EMPLOYMENT APPEAL TRIBUNAL
Roll Building
Fetter Lane, London, EC4A 1NL
             At the Tribunal
             On 11 April 2019

Before

THE HONOURABLE MR JUSTICE SOOLE

(SITTING ALONE)



BIRTENSHAW APPELLANT

MS K OLDFIELD RESPONDENT


Transcript of Proceedings

JUDGMENT

© Copyright 2019


    APPEARANCES

     

    For the Appellant MS LAURA GOULD
    (of Counsel)
    Instructed by:
    Browne Jacobson LLP
    Victoria Square House
    Victoria Square
    Birmingham
    B2 4BU
    For the Respondent MR BRUCE HENRY
    (of Counsel)
    Instructed by:
    Thompsons Solicitors
    55 King Street
    Manchester
    M2 4LQ


     

    SUMMARY

    DISABILITY DISCRIMINATION – Disability related discrimination

    The Claimant was employed by the Respondent, a provider of services for adults and children with special needs, as a care worker on a temporary basis.
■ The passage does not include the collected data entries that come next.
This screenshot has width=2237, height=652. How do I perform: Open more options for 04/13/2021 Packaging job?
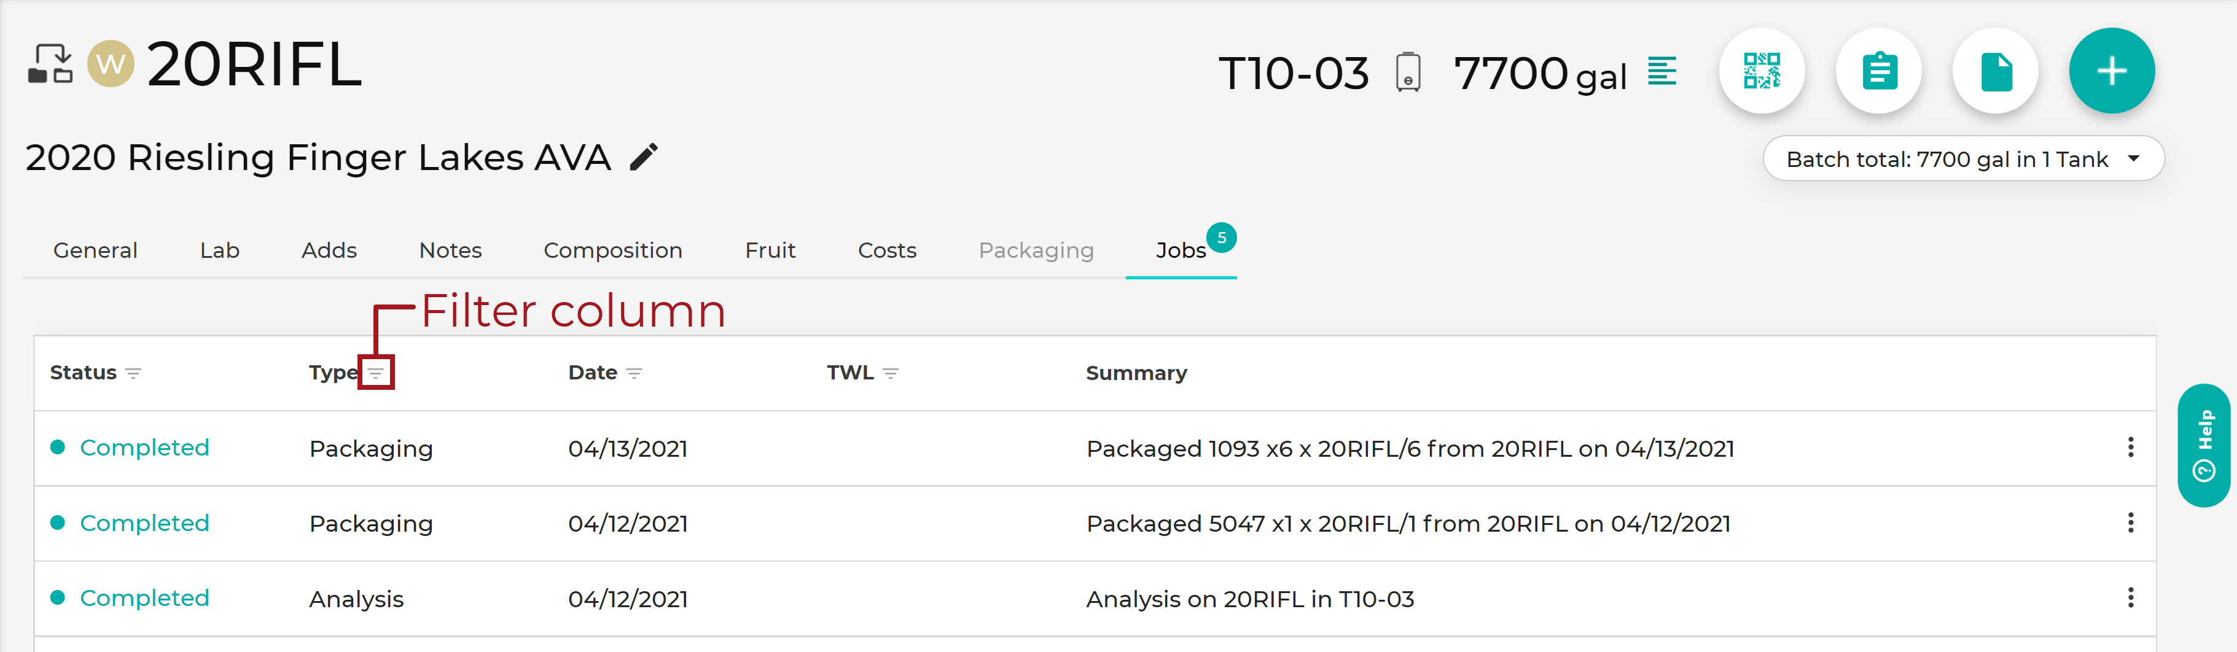2130,447
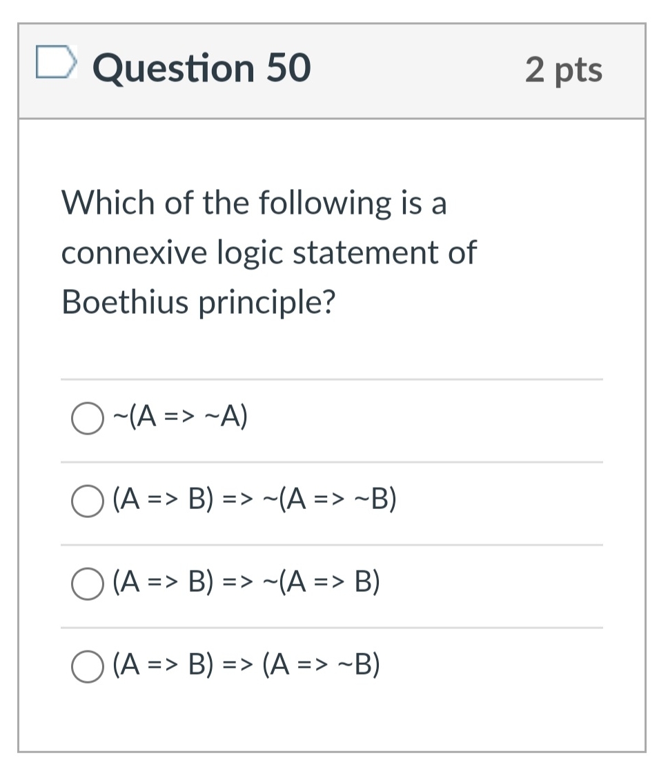Select answer (A => B) => ~(A => B)
This screenshot has width=668, height=769.
87,583
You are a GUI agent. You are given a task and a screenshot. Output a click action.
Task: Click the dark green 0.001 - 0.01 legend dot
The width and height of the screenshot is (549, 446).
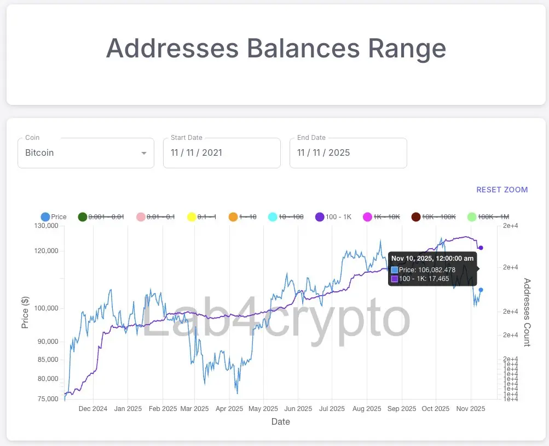click(x=83, y=217)
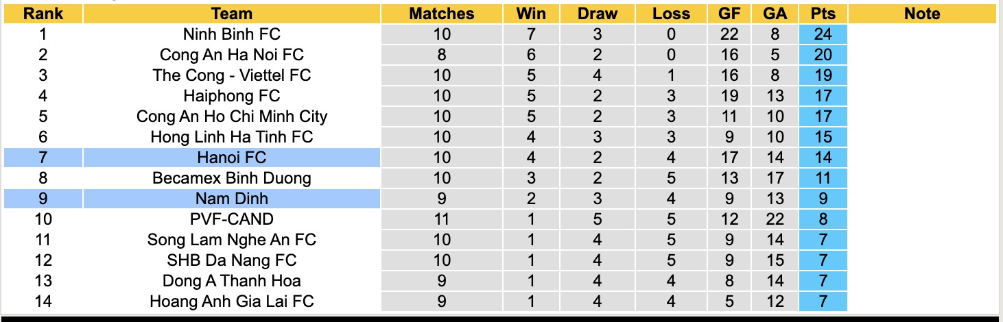This screenshot has height=322, width=1003.
Task: Click the Rank column header
Action: (x=43, y=14)
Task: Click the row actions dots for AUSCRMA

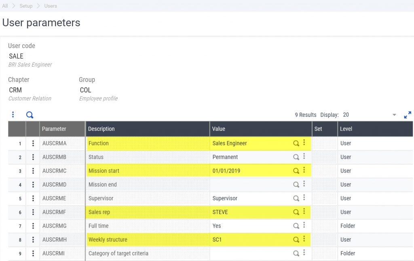Action: pos(33,143)
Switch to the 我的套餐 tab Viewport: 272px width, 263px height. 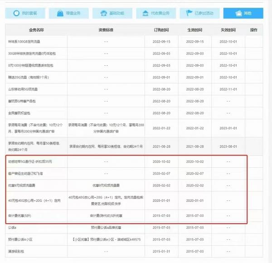click(x=30, y=13)
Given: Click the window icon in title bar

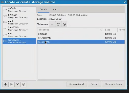Looking at the screenshot, I should click(x=2, y=2).
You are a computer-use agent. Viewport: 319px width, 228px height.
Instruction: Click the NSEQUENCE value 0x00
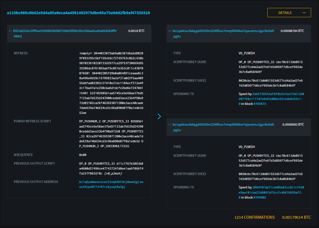pos(83,155)
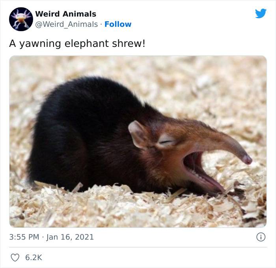Visit the @Weird_Animals handle
This screenshot has width=276, height=268.
point(66,24)
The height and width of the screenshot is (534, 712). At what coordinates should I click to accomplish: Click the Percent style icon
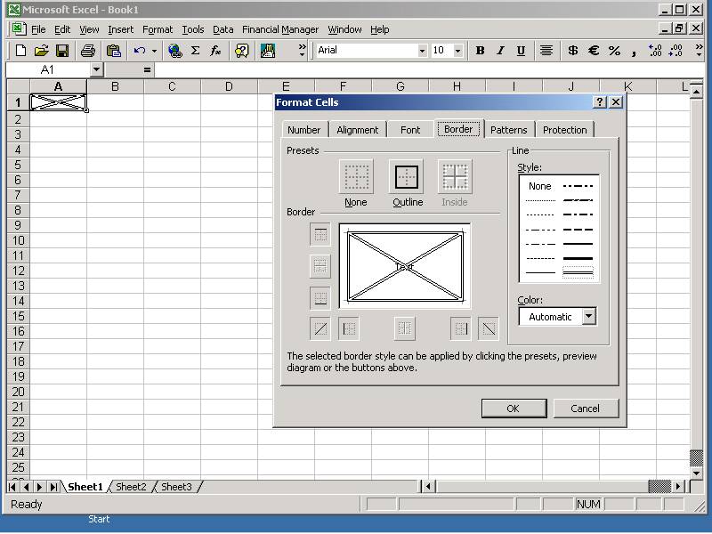point(614,51)
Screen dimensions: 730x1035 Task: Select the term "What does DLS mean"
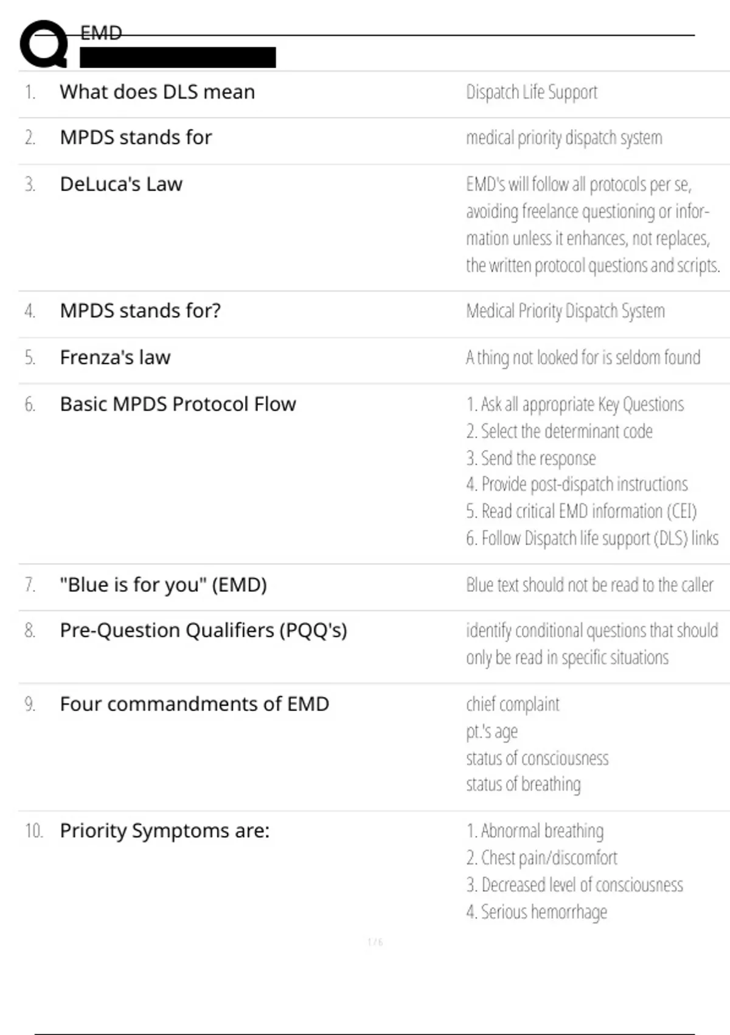(157, 92)
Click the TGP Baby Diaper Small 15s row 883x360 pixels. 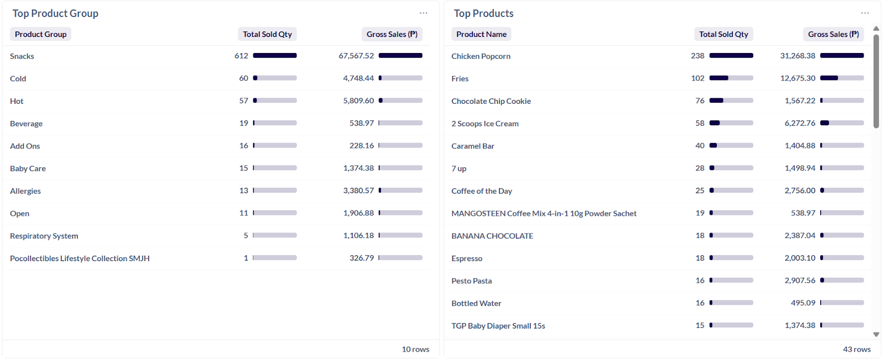tap(498, 326)
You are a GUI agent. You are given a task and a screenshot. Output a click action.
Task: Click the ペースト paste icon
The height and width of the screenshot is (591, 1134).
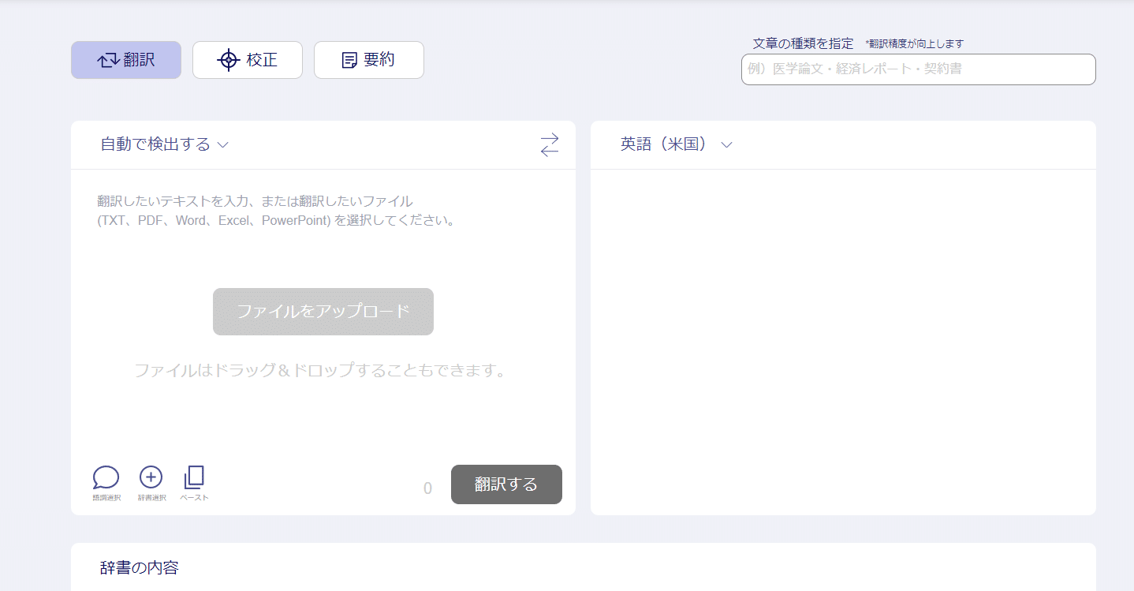pos(194,478)
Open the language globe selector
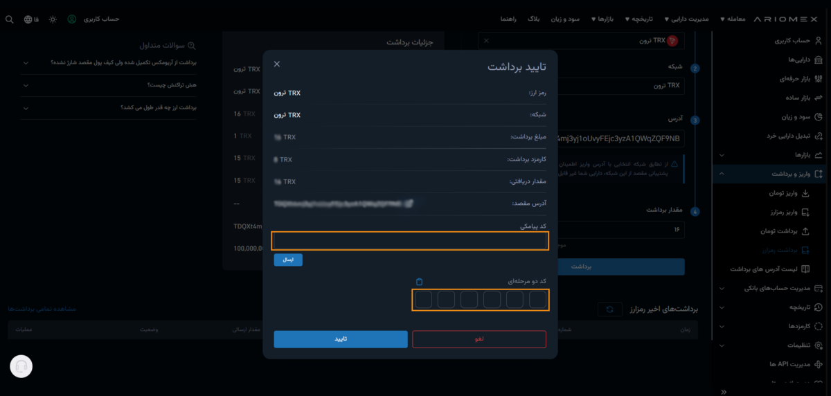831x396 pixels. tap(28, 19)
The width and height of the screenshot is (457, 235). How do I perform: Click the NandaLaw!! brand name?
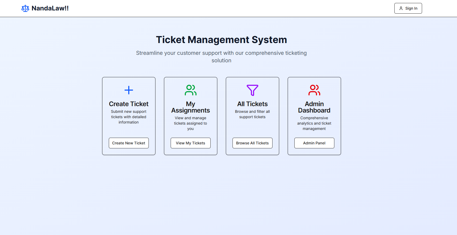click(50, 8)
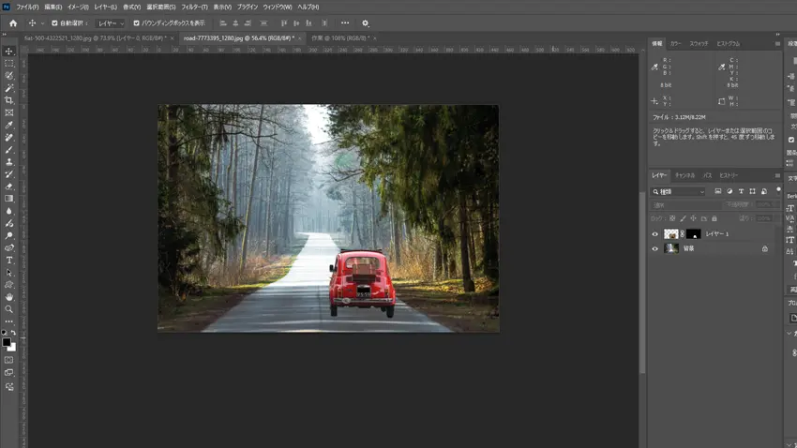Open the フィルター(T) menu
Screen dimensions: 797x448
point(194,7)
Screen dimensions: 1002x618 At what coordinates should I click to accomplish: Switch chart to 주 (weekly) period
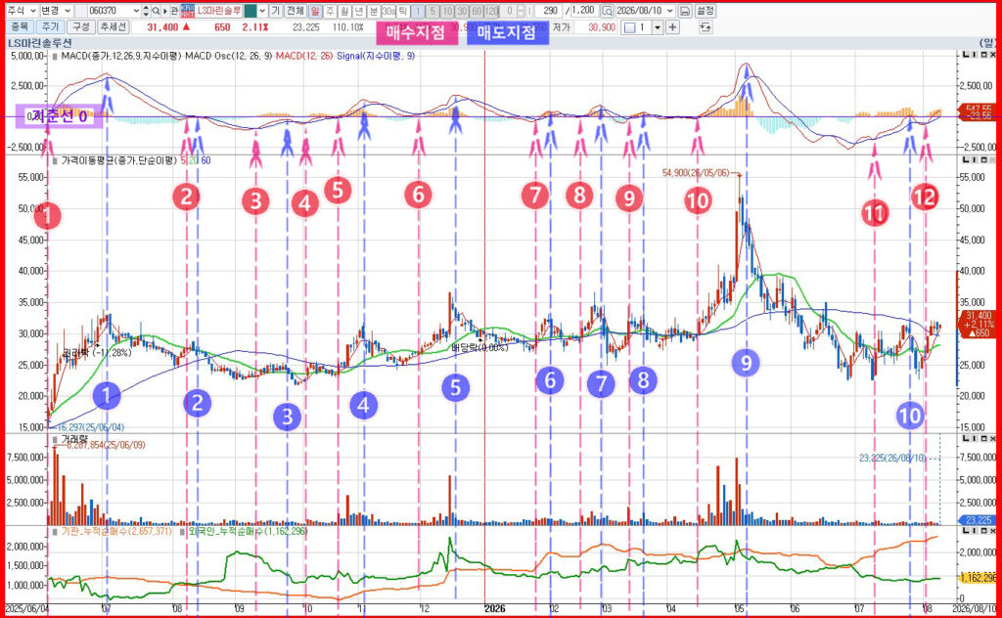[x=330, y=11]
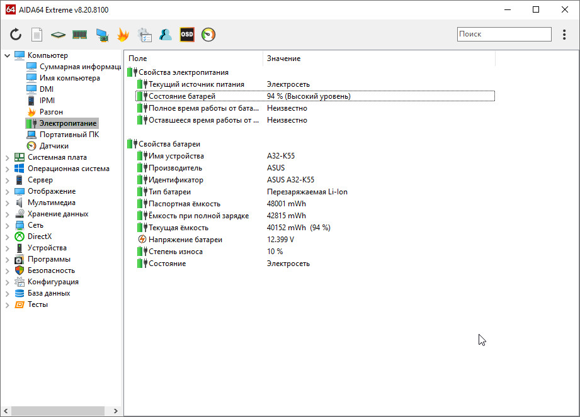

She applied for and was granted a permanent position, but subject to medical clearance. Following receipt of a medical report, the Respondent withdrew the offer. Her claim of discrimination arising from disabilities (s.15 of the Equality Act 2010) was upheld by the Employment Tribunal. In particular, it held that the withdrawal of the offer was not a proportionate means of achieving the legitimate aim of compliance with the Respondent's Duty under Regulation 32(3) of the The Children's Homes (England) Regulations 2015.

    The Respondent challenged the decision on proportionality, in particular contending that the ET failed to ask itself whether the lesser steps which it had identified would be likely to have resulted in a different response from the Respondent's decision maker; and that on the evidence, the job offer would still have been withdrawn.

    The EAT dismissed the appeal, in particular holding that, in considering the issue of proportionality, the ET did not have to be satisfied that the identified and proportionate lesser measures would or might have been acceptable to the decision maker or otherwise caused him to take a different course. To do so would be at odds with the objective question which it had to determine; and would give primacy to the evidence and position of the decision maker.


     

    THE HONOURABLE MR JUSTICE SOOLE

  1. This is an appeal by the Respondent charity against the Decision of the Employment Tribunal at Manchester (Employment Judge Slater and members) sent to the parties on 4 May 2018, whereby it upheld the Claimant's complaint pursuant to s.15 of the Equality Act 2010 ("EqA") of discrimination arising from disability.
  2. Section 15(1) provides:
  3. "A person (A) discriminates against a disabled person (B) if—
    (a) A treats B unfavourably because of something arising in consequence of B's disability, and
    (b) A cannot show that the treatment is a proportionate means of achieving a legitimate aim."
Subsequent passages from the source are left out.